Joining us as the Clancy Taylor Public Humanities Summer Intern, we are glad to have Zainab aboard for the project! She is a second year PhD student at Rice.

No two public humanities ventures are identical, and there is some amount of figuring it out as you go alongZainab has managed everything thus far from web design, to setting up the tech components so José Aranda and I can be on the road and send materials effectively to her in Houston.  She receives and uploads interview videos and transcribes them, as well as fact checks material and researches place histories, writing background mini-reports for me so I am better prepared.  Zainab’s interests in women of color feminisms and colonial and settler colonial histories make this project a good match. We’ve had a lot conversations about the research ethics of feminist oral histories.  I am also learning from Zainab for she is no stranger to community engaged outreach. 

When it comes time for a test interview so we can try out our conversation questions, Zainab gamely volunteers!

She and I sit down in my living room in the Montrose neighborhood of Houston.  We are working out the bugs about sequencing questions.  She is following my lead, and I forget to begin with Houston.  Instead we began with something just as important.  We agree we should have a “pact” that however the interview goes, it is perfect, it is just right.  We have agreed to a value of relationality.

On the Where of Here (Houston)

Krista. Would you want to talk about how the project is already working on you?  As we have prepared to have this conversation and, as our research intern, you have been so in the middle of launching it?

Zainab. I’ve been thinking about, and our conversations are all about place. It has me thinking of my place more, or my places. And also the word “West.” That’s not a word I would have associated with feminists before. That phrase ”feminist West” is really interesting, and it’s making me think about the West. And I know you work on the US West.  

Krista. One burden for scholars who work in “place studies” is the need to account for “the world” in “the place,” to account for “global” presences in “local: places.  When that cosmopolitan understanding of place is activated, place can’t be made to seem small, or self-enclosed. Homogeneous.  Of course, the US West as a regional place comes into being precisely through the global transits and encounters between Indigenous civilizations and settler colonial forces from England, Spain, and France, among others. 

            You and I have talked about this. The US West as a term or a geographical referent carries, in its meanings, this “other” West, the West of colonial world powers headquartered in Europe and North America. The US West/Western world intermixing all along the way of this work. I’ve shared with you my “West as a Keyword in American Cultural Studies” essay. So the colonial West, the west of Western world powers, mixes with the US West.

## Stored data:
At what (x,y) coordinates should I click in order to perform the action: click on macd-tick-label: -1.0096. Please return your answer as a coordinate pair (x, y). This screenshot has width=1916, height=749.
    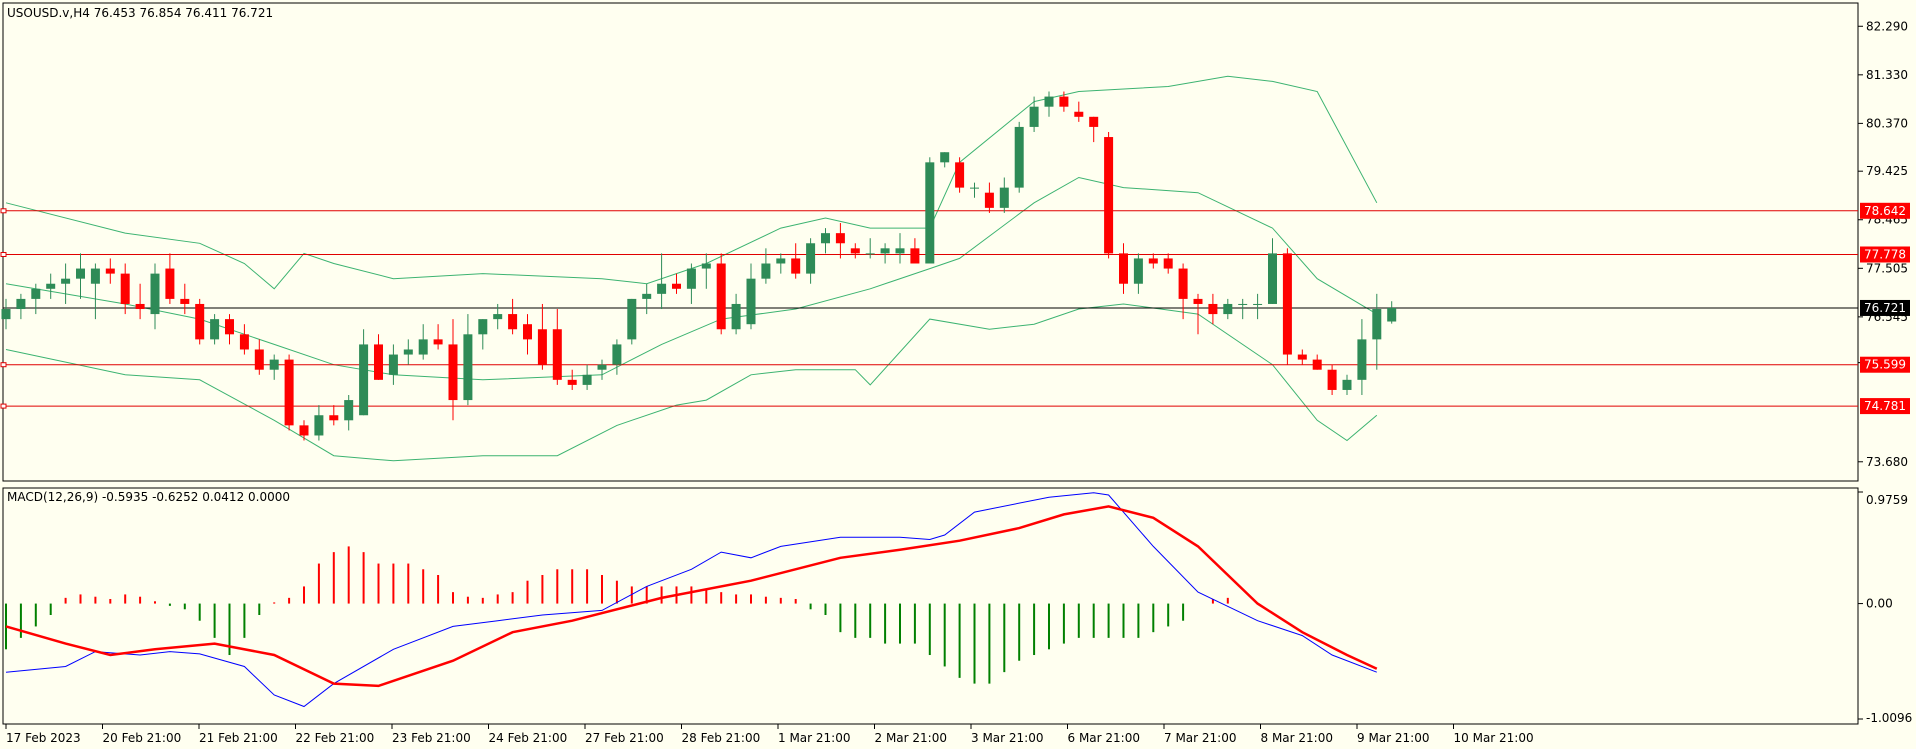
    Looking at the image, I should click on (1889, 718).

## Exercise requirements:
Reproduce the passage about the summer intern word for word, starting at "Krista. Would you" and ending at "on the US West.". The data has no connection to the passage about the summer intern.

## Result of the exercise:
Krista. Would you want to talk about how the project is already working on you?  As we have prepared to have this conversation and, as our research intern, you have been so in the middle of launching it?

Zainab. I’ve been thinking about, and our conversations are all about place. It has me thinking of my place more, or my places. And also the word “West.” That’s not a word I would have associated with feminists before. That phrase ”feminist West” is really interesting, and it’s making me think about the West. And I know you work on the US West.